Nearly 1 million North Carolinians from ages 13 to 17 used TikTok as of 2023, Conrad noted.

“TikTok features an array of elements allegedly designed to exploit minors’ developmental immaturity and induce compulsive use,” the judge wrote. “TikTok’s home page (coined the ‘For You Page’) feeds each end user videos that are algorithmically selected to maximize engagement. The algorithm, or recommendation system, performs this task by recording the user’s interactions with the app (such as sharing or skipping a video), identifying behavioral patterns, comparing the user’s behavior with others’, and ranking videos as more or less likely to be engaging based on that comparison. This individualized feed is, in the words of ByteDance employees, ‘addictive.’”

The application’s “design choices allegedly make TikTok addictive to minors in much the same way that, say, roulette is addictive to gamblers,” Conrad wrote.

“The State asserts a single claim, based on TikTok’s design and marketing, for unfair or deceptive trade practices under N.C.G.S. § 75-1.1. It claims that ByteDance unfairly designed TikTok to be addictive to minors despite knowledge that compulsive use harms them. It also claims that ByteDance deceived the public by misrepresenting TikTok’s safety features and Community Guidelines while falsely assuring that the app is safe for young users,” the judge explained.

Conrad rejected TikTok’s arguments that a North Carolina court has no jurisdiction over the complaint. “ByteDance advertises widely in North Carolina, makes TikTok available here, and fosters ongoing relationships with its app’s users. All this adds up to the active, purposeful exploitation of a market in North Carolina,” the judge wrote.

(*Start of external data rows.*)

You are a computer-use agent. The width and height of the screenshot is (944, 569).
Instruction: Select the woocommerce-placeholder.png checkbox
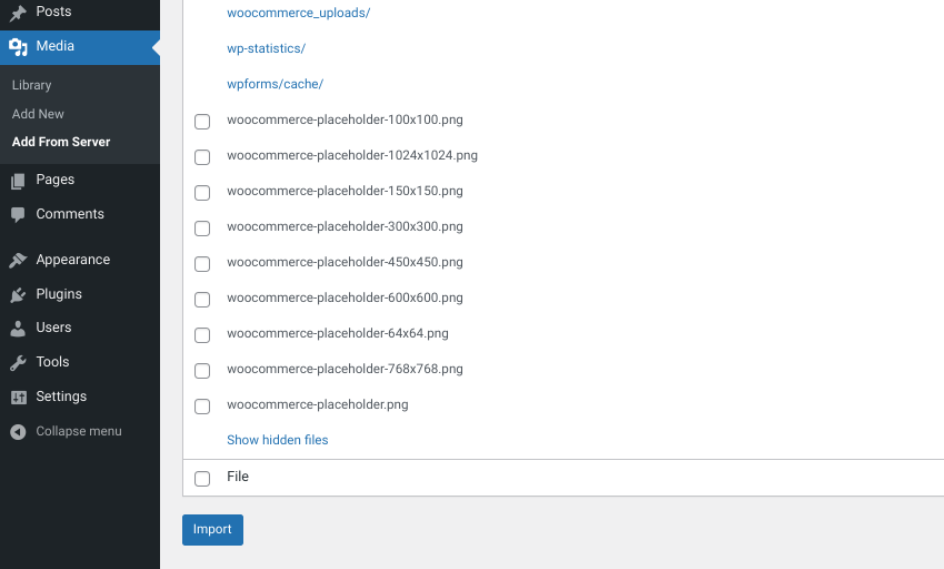202,407
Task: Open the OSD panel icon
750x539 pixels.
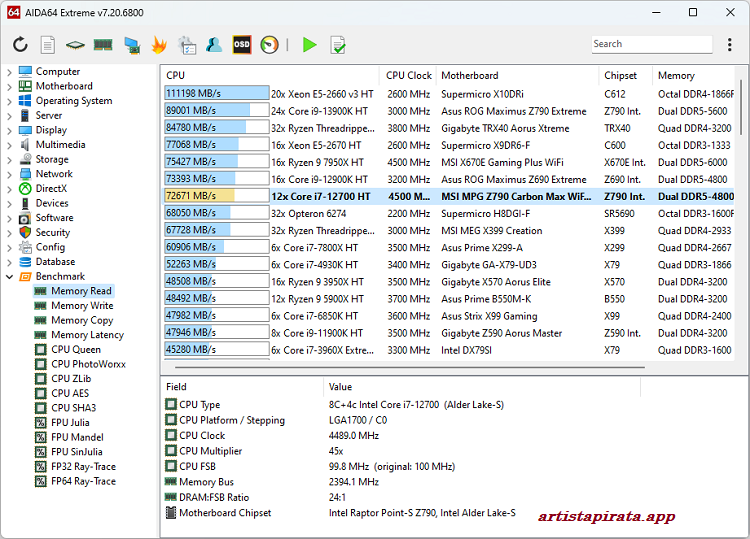Action: (242, 44)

The judge also rejected TikTok’s claim of federal immunity and First Amendment protection.

“ByteDance’s chief argument — that consumers can make a free and informed decision to use or not use TikTok — does not reckon with the complaint’s allegations,” Conrad wrote. “The consumers in this scenario are minors, not mature adults. As alleged, ByteDance designed TikTok to exploit the unique vulnerabilities that accompany youthful immaturity, inducing addictive, compulsive use and depriving minors of a free choice.”

“Worse yet, ByteDance did so allegedly knowing that addiction causes social and psychological harms to minors. Taken as true, these allegations outline practices that are ‘immoral, unethical, oppressive, unscrupulous, or substantially injurious’ under section 75-1.1,” Conrad wrote.

Then-Attorney General Josh Stein filed suit against TikTok in 2024. Jackson filed a motion in March 2025 defending the state against the motion to dismiss the case.